══ 原文

技術開発を阻害する日本の社会制度

が面白いです。

松浦さんは『思考者』のタイプ5、対談相手のYさんは『慎重な人』のタイプ6と私は見ています。
この前提でお二人の対談を読むとまた違った楽しみ方ができます。
ちなみにタイプ6は日本人の国民性でもあるので、Yさんの意見は一般的な日本人の意見と見ても良いです。大きくは違わないでしょう。

松浦さんの発言で面白かったところをほんの少し抜粋してコメントします。

つまり、米国をはじめとして諸外国では、航空機だけではなくて自動車も自作できる社会制度があるんですよ。だから「空飛ぶ自動車」を作る人たちが現れるわけです。
(略)
バイクも、もっといえば電動自転車も無人のドローンも同じでしょう。ところが、これらも手軽に試作できる社会制度が日本にはありません。
私はこの問題の要素は「新しいものを拒否してでも、安心を求める私たち」「権限をどこまでも増やしていきたい官僚」の合作だと考えています。

タイプ6の日本人の観点から見ると、どちらも、自分達の安心・安全・安定を求めています。

一般人のタイプ6日本人は、安心・安全・安定が崩れる未知や混沌を嫌い、規制やルールを求めます。

════

**課題**
1: 社会制度についての文章で、筆者は対談相手のYさんをどのタイプと見ているか。
2: 社会制度についての文章のうち、「この前提でお二人の対談を読むとまた違った楽しみ方ができます。」と「自分達の安心・安全・安定を求めています。」の間を、両端も含めてそのまま書き写してください。
3: 社会制度についての文章を、最後に示された文の後から書き継いでください。

══ 与えられたデータ

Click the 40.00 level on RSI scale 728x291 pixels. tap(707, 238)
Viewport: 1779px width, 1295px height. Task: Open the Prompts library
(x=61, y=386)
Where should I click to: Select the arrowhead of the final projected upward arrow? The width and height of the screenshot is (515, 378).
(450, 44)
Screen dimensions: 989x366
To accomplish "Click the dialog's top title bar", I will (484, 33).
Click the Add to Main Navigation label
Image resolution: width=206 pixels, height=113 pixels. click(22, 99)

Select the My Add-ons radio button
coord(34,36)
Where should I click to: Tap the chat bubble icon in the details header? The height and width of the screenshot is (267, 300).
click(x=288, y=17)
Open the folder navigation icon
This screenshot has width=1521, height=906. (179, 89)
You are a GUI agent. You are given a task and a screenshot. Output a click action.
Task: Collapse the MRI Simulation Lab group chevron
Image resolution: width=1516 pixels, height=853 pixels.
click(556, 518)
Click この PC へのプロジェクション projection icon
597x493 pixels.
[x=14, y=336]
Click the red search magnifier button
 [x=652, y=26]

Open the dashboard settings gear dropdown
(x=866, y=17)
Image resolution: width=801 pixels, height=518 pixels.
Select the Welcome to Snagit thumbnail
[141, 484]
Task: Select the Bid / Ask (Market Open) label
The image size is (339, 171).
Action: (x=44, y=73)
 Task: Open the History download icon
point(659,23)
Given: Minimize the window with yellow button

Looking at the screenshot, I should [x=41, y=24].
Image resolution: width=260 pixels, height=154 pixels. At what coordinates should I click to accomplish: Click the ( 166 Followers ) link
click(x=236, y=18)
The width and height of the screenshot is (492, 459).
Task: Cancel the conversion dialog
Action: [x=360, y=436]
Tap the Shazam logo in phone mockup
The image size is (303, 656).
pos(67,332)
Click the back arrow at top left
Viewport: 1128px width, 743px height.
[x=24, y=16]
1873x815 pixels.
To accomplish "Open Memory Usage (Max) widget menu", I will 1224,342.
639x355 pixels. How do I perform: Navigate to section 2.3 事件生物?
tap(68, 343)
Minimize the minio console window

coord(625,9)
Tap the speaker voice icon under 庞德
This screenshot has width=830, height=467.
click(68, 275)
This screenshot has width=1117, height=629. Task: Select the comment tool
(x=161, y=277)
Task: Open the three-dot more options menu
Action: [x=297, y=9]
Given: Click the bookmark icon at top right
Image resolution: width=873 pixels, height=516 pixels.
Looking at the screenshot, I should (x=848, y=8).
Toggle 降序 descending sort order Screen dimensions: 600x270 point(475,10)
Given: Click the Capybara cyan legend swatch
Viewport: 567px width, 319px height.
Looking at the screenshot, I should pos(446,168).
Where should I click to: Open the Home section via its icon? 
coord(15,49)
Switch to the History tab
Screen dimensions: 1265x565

════

**結果**
1: 『慎重な人』のタイプ6。

2:
この前提でお二人の対談を読むとまた違った楽しみ方ができます。
ちなみにタイプ6は日本人の国民性でもあるので、Yさんの意見は一般的な日本人の意見と見ても良いです。大きくは違わないでしょう。

松浦さんの発言で面白かったところをほんの少し抜粋してコメントします。

つまり、米国をはじめとして諸外国では、航空機だけではなくて自動車も自作できる社会制度があるんですよ。だから「空飛ぶ自動車」を作る人たちが現れるわけです。
(略)
バイクも、もっといえば電動自転車も無人のドローンも同じでしょう。ところが、これらも手軽に試作できる社会制度が日本にはありません。
私はこの問題の要素は「新しいものを拒否してでも、安心を求める私たち」「権限をどこまでも増やしていきたい官僚」の合作だと考えています。

タイプ6の日本人の観点から見ると、どちらも、自分達の安心・安全・安定を求めています。

3:
また、官僚のほうでも、同様に安心・安全・安定が崩れる未知や混沌を嫌いますので、規制やルールを作ります。そしてそれはまた、官僚の力の強化にもつながり、自分の組織の安心・安全・安定を強める働きもします。
ある意味、タイプ6同士のWin-Winな関係ができています。

許認可権限を握っている官庁が、腕を切断される前に権限を一度手放せるかどうかが鍵でしょう。切断、つまり強権的に社会制度を変えざるを得ないとなると、社会的にどえらいコスト――下手するとかつての敗戦並みの――がかかることになりますから。
昭和30年代からの高度経済成長の背景には、敗戦で旧体制が解体されたということが大きく効いていると思いますよ。朝鮮戦争の特需があったとか、冷戦体制の中で日本は有利なポジションを得たとか、もちろん色々な理由はありました。

それらがあったとしても、当時は今に比べれば、はるかに物事が高速に進みました。敗戦で頭を抑える旧体制がなくなったから、みんな必死で自分の頭で考え、素早く行動できたんですよ。

タイプ6日本人は、自分で変化を起こすことができないんですよね。
だから、敗戦なり、明治維新なり、行くところまで行って、ご破算になった後のほうが動けるのですよね。
こういった、「もうどうしようもない」というような外部的要因に(結果的にせよ)頼ってしまう姿は、「タイプ6の依存」の一形態だと言えるものです。

松浦さんは、「社会的にどえらいコスト――下手するとかつての敗戦並みの――」なんて言っていますが、かかるでしょう。どえらいコストが。

今だって、出口戦略無く行くところまで行こうとしている政策を持つ国ですから。また、それを暖かい目で見守る国民がいる国ですから。

参考
日本とアメリカ(タイプ6とタイプ3)・目覚めの注意信号
日本の今あるイノベーション問題と、明治維新や戦後の復興との相違点( 前編)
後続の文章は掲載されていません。